While the rate of growth of the government’s debt has not changed dramatically, some observers wonder if Moody’s announcement, combined with the increased likelihood that interest rates are likely to remain elevated above recent levels for an extended period of time, could mark a turning point for the country.  

“There’s a chance that a couple of years from now, we’ll look back on this period as when the debt and the deficit again became a political concern, which it hasn’t been for some time,” said David Wessel, director of the Hutchins Center on Fiscal and Monetary Policy at the Brookings Institution.  

“There seems to be a lot more angst about it, in part because long-term yields have gone up so much,” Wessel told VOA. “And in that environment, every warning from a rating agency or surprising poll finding or some unexpected comment by a dovish economist, tends to get more attention — and for good reason.”  

Fiscal commission pondered  

The Moody’s announcement has some deficit watchdogs renewing calls for the creation of a “fiscal commission” empowered to come up with a plan to address the nation’s revenues and spending.  

In September, a bipartisan group of lawmakers in Washington introduced legislation that would create such a body. It would be made up of 16 members, including six members each from the House of Representatives and the Senate, divided evenly between the parties. The remaining four members would be outside experts, two appointed by Democrats and two by Republicans.  

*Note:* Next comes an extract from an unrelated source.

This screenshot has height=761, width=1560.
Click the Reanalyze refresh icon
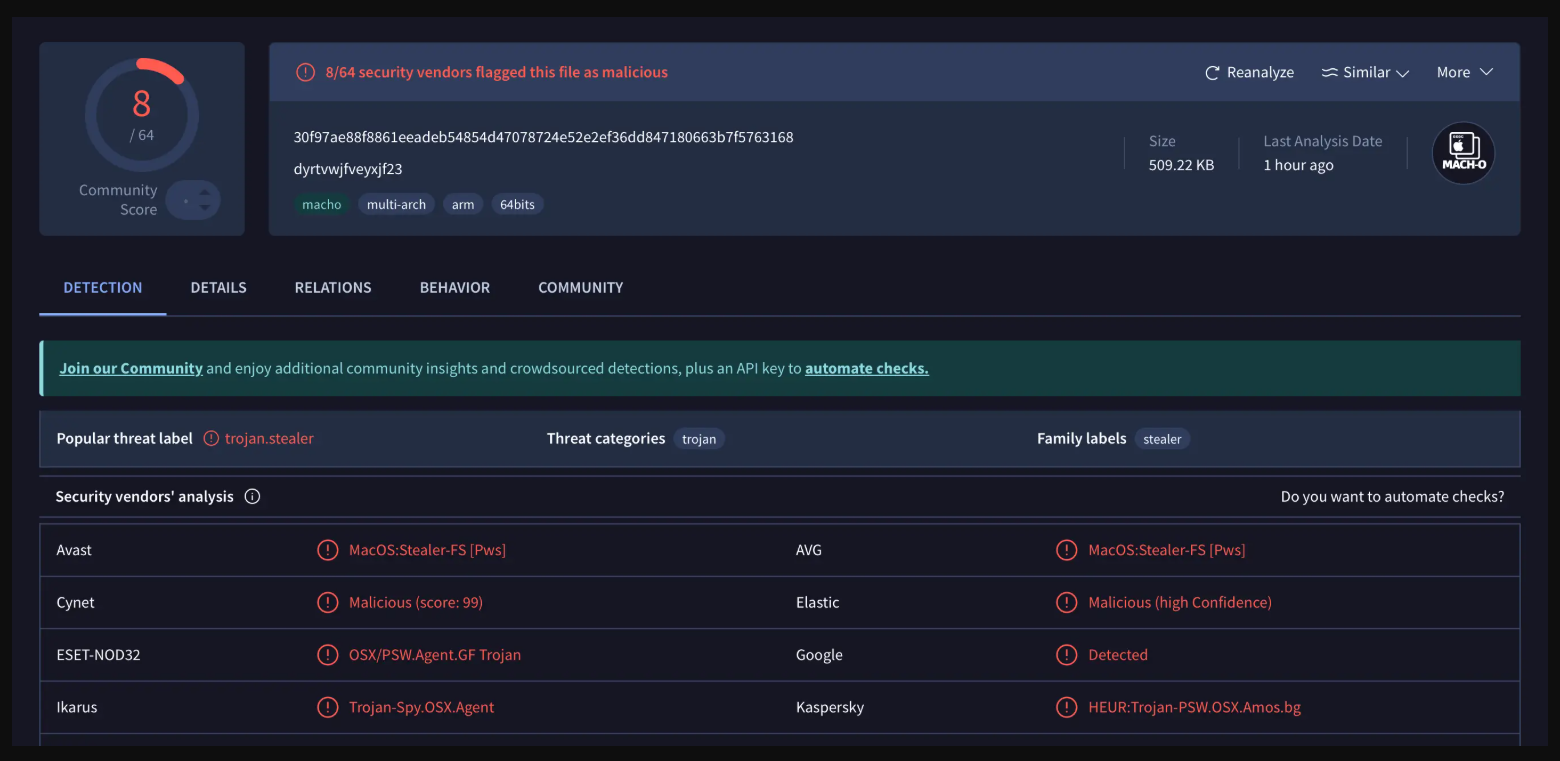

The commission’s mandate would be to develop a plan to stabilize the country’s debt-to-GDP ratio at or below 100% within 10 years, to recommend changes to keep federal programs like Medicare and Social Security solvent, and to consider changes to federal spending and revenue collections necessary to reach those goals.  

Under the proposal, if a bipartisan majority of the committee’s members approve a set of final recommendations, the plan would be guaranteed an up-or-down vote in both houses of Congress, with no possibility of amendment.  

Best chance  

“A fiscal commission is absolutely the best chance we have of getting anything done right now,” said Maya MacGuineas, president of the Committee for a Responsible Federal Budget. “Because it gives politicians a chance to build relationships and trust with each other and really study the issue, and understand how difficult it is instead of the kind of free lunch storylines they tell themselves.”  

There is some precedent for the creation of such a commission.  

In 2010, then-President Barack Obama created the National Commission on Fiscal Responsibility and Reform to undertake a similar task. More popularly known as the Simpson-Bowles Commission for its co-chairs Alan Simpson and Erskine Bowles, the group formulated a comprehensive overhaul of U.S. spending, including entitlement programs, as well as the tax code.    

However, the commission was unable to achieve a two-thirds supermajority among its members, and the plan was therefore never officially endorsed. A bill largely based on the plan was introduced in the House of Representatives, where it was soundly defeated.  

MacGuineas told VOA that a commission “has a good shot” at success, even though it would face an even tougher task than Simpson-Bowles did.  

“Today, the fiscal situation is worse, and the political situation is worse,” MacGuineas said.